The verification of user sourced data is always done before pushing into a database. The SQL injection attack vector exists because developers are not following industry standards that were created to protect from these things.

Perhaps checkout wtfforms.

Additionally, coupling database schema with data input from the user is almost always a bad idea.

Here are a few things to consider:

How do you, for example, let the user provide a type 4 UUID? a text field? in a postgresql database it is a special field type. what if they get the format wrong? What if the database schema requires field b, c to be non null only when field a is null? How would you validate that?

Perhaps your data domains are really simple and don't require this.

could you get by with a simple method like this (untested / unverified code)?

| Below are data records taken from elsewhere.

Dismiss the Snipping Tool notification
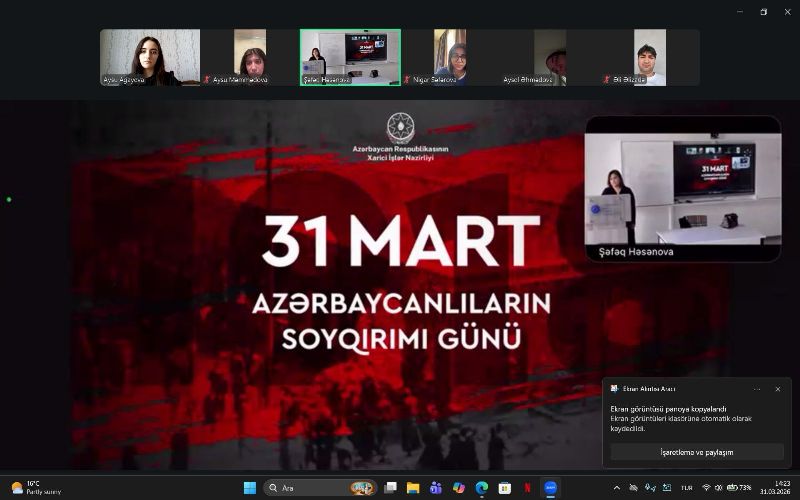800x500 pixels. [778, 389]
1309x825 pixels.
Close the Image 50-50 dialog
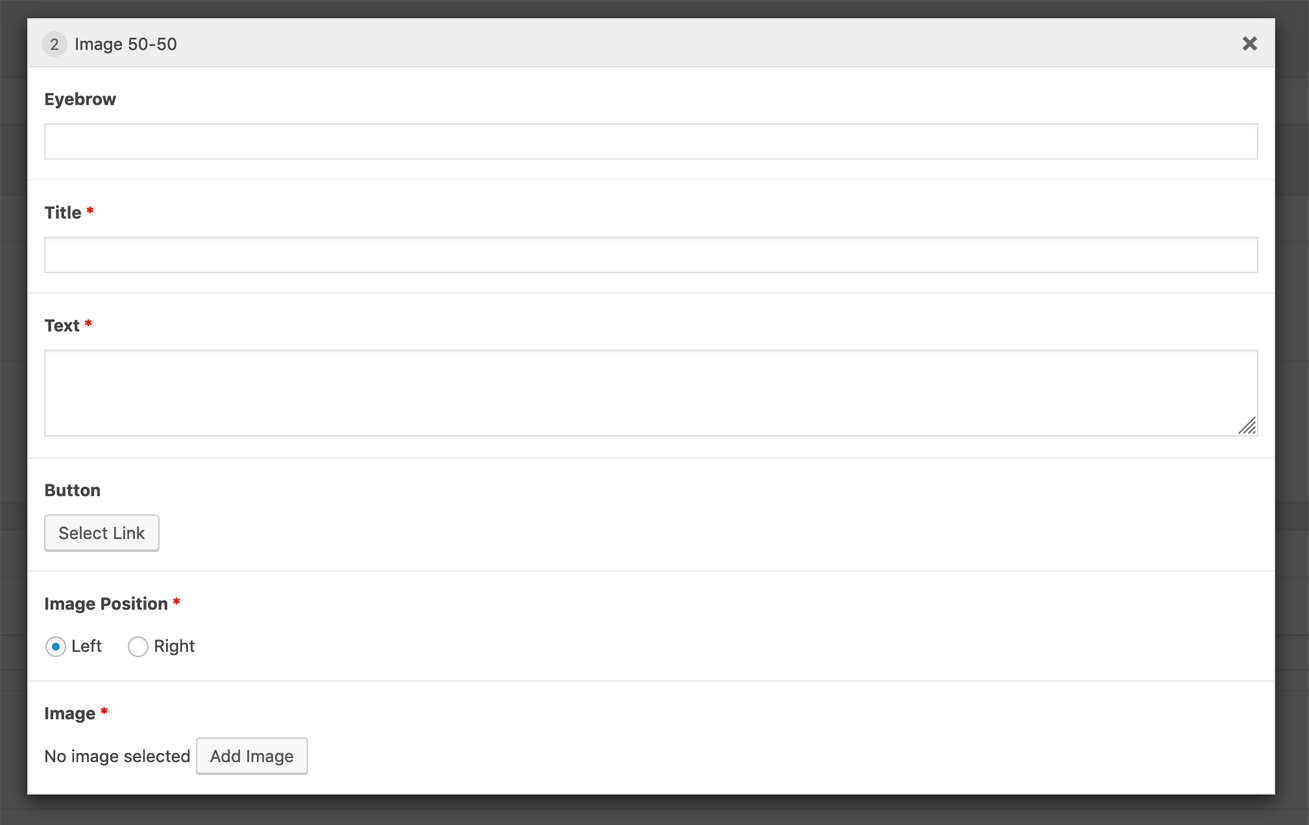click(x=1249, y=44)
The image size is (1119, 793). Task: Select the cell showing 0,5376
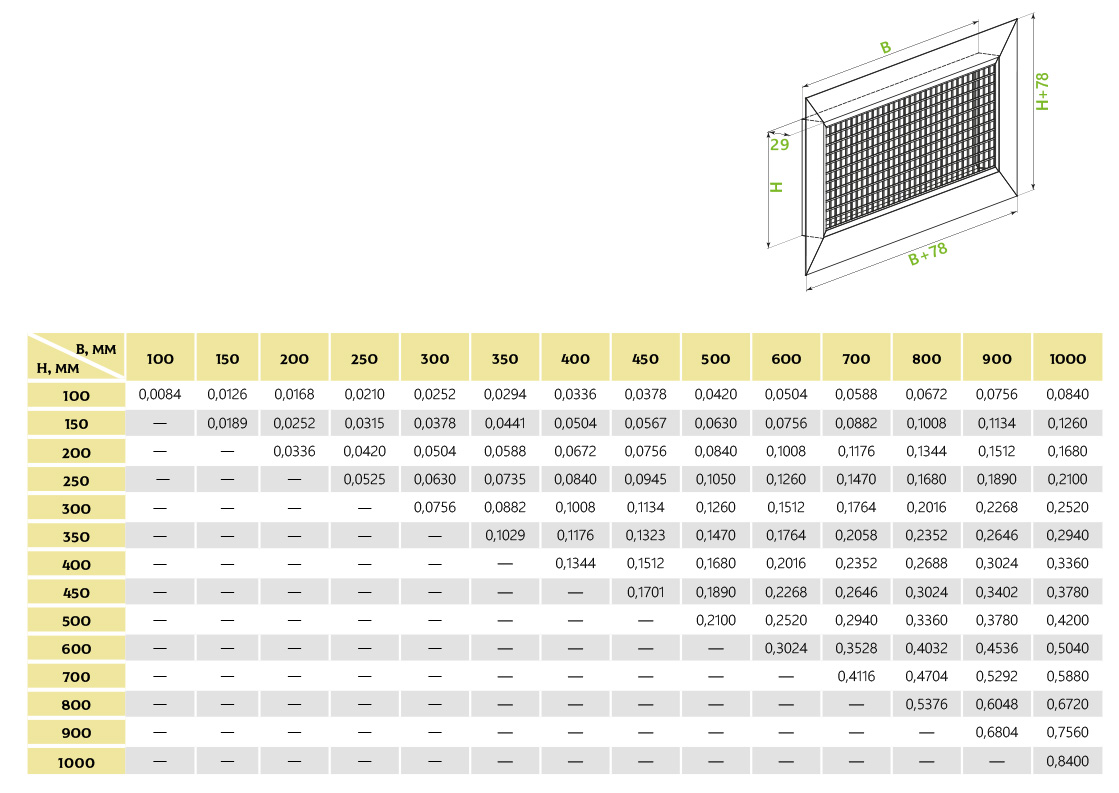click(927, 704)
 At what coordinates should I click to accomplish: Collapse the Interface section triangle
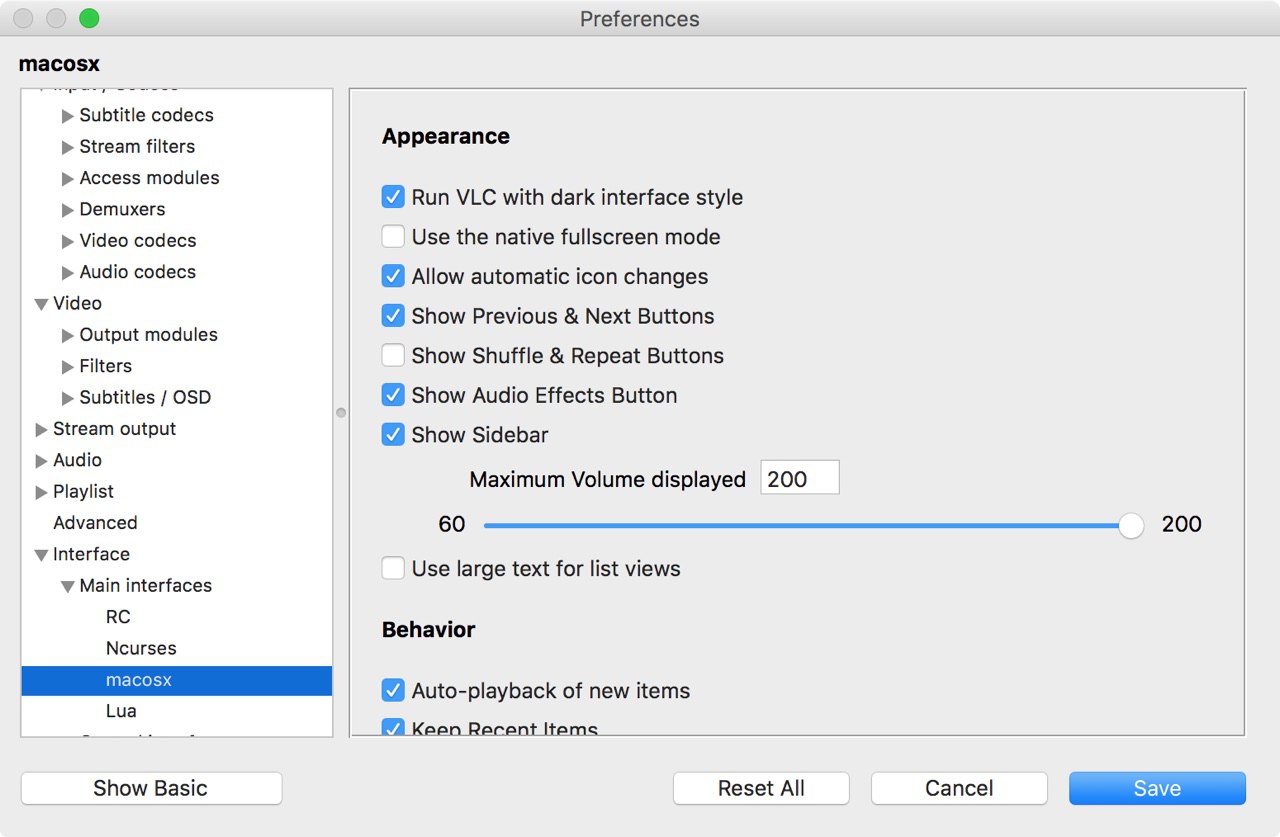point(41,555)
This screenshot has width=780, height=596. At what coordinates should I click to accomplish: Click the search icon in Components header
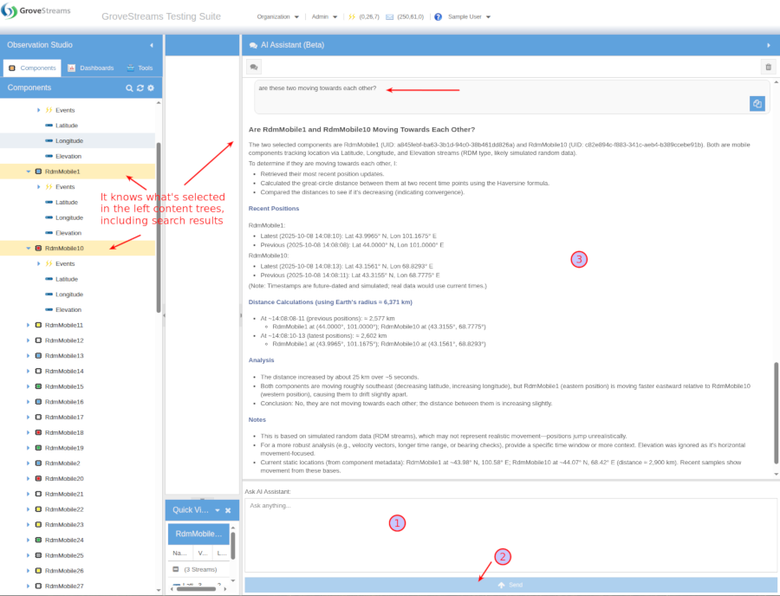pos(129,88)
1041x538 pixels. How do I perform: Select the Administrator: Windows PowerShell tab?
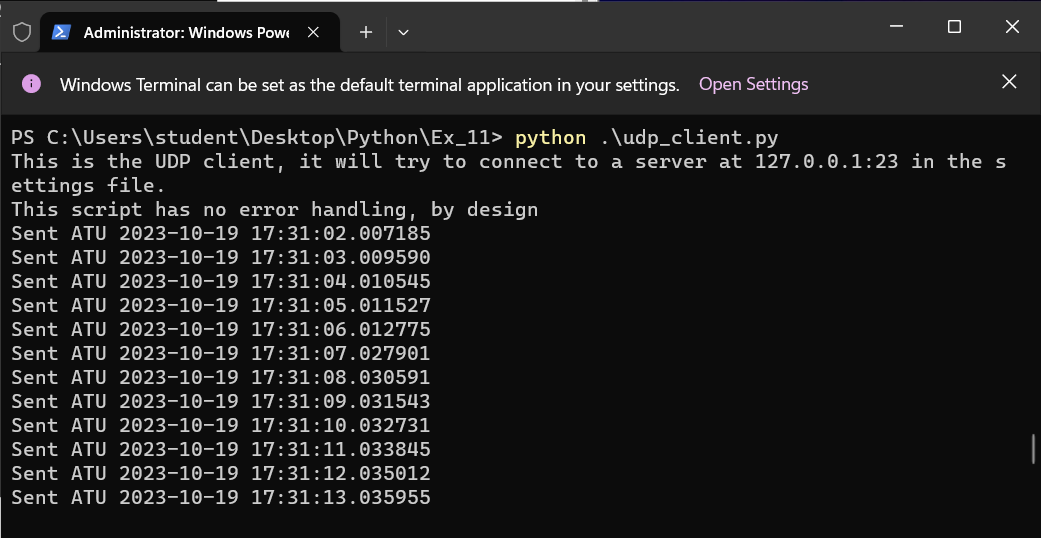pyautogui.click(x=185, y=32)
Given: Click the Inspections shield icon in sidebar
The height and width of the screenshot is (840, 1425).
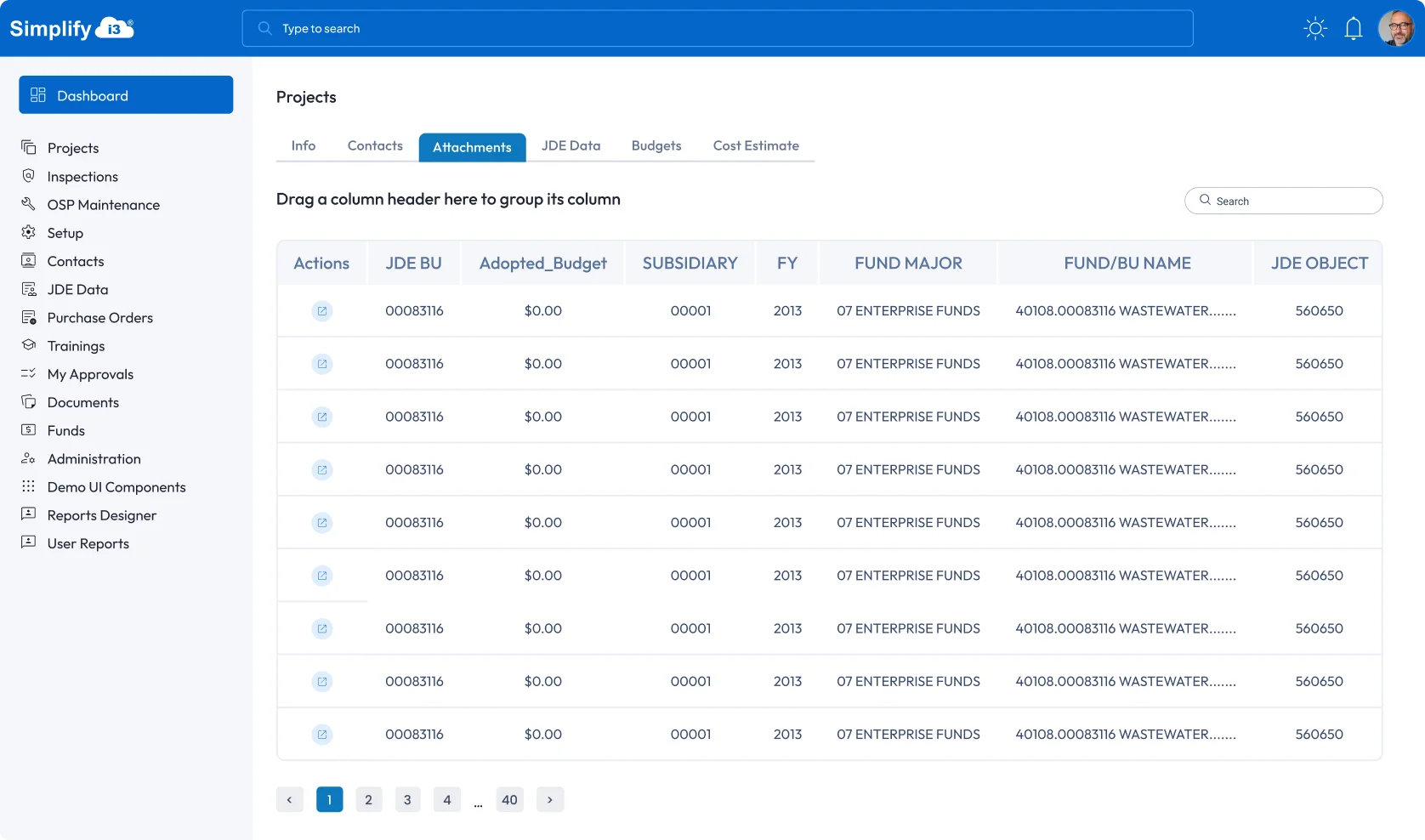Looking at the screenshot, I should (x=29, y=176).
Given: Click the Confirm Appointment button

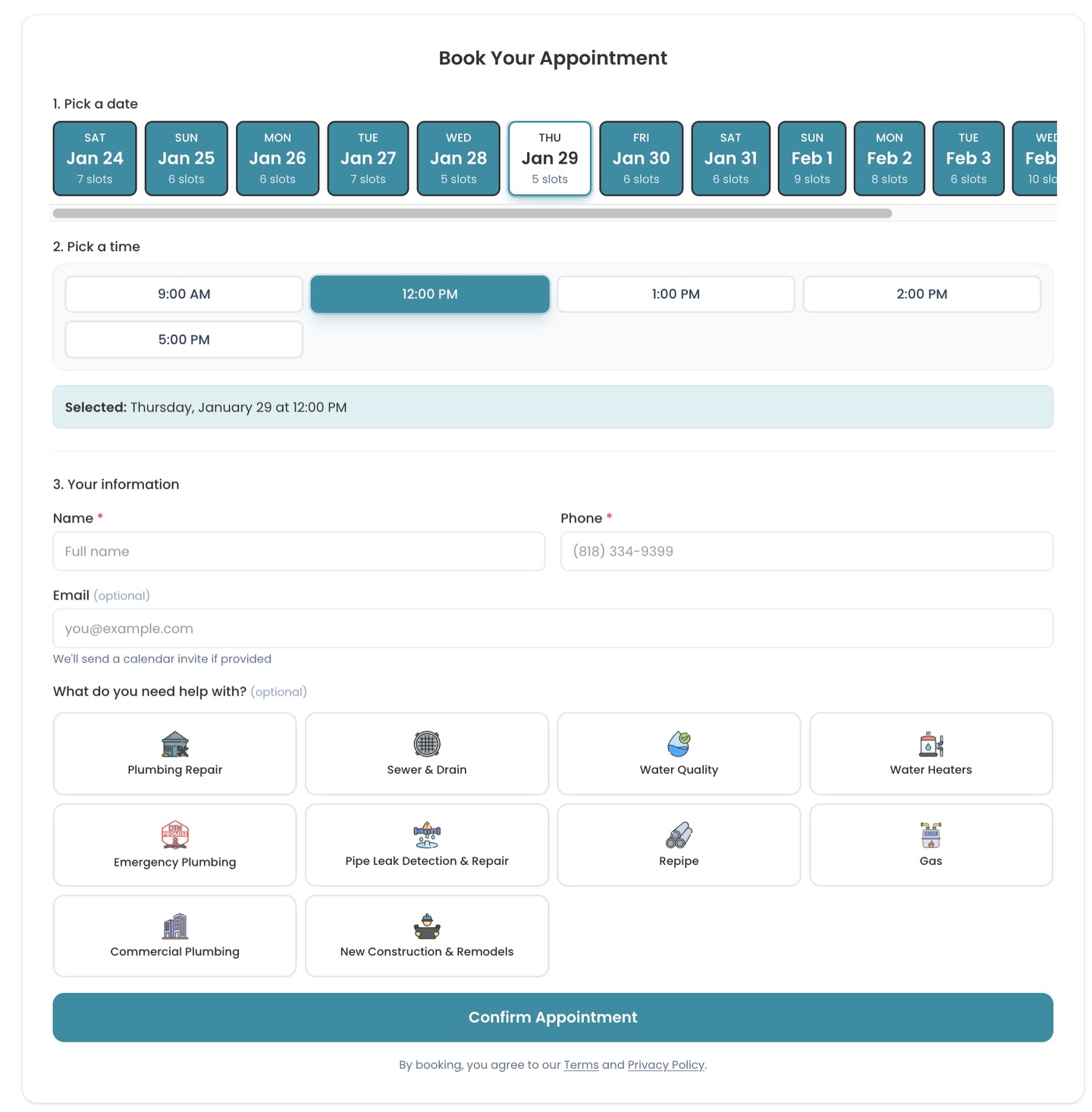Looking at the screenshot, I should click(553, 1017).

def validate(data, validation):
    """Validates the data according to validation.  May raise TypeError, KeyError."""
    for value_key, value_type in validation:
        value = data[value_key]  # possible KeyError
        if isinstance(value, value_type) is False:
            raise TypeError(value_key)

validate({'a': 12, 'b': 'test'}, [('a', int), ('b', str)])

The tuple could be easily expanded with a 3rd field for validator method which could return a bool.
If the validator method is not None run it.  If the returned value is not True raise ValueError(value_key).
Watch out for generic classes in `typing` module as they don't evaluate properly with isinstance().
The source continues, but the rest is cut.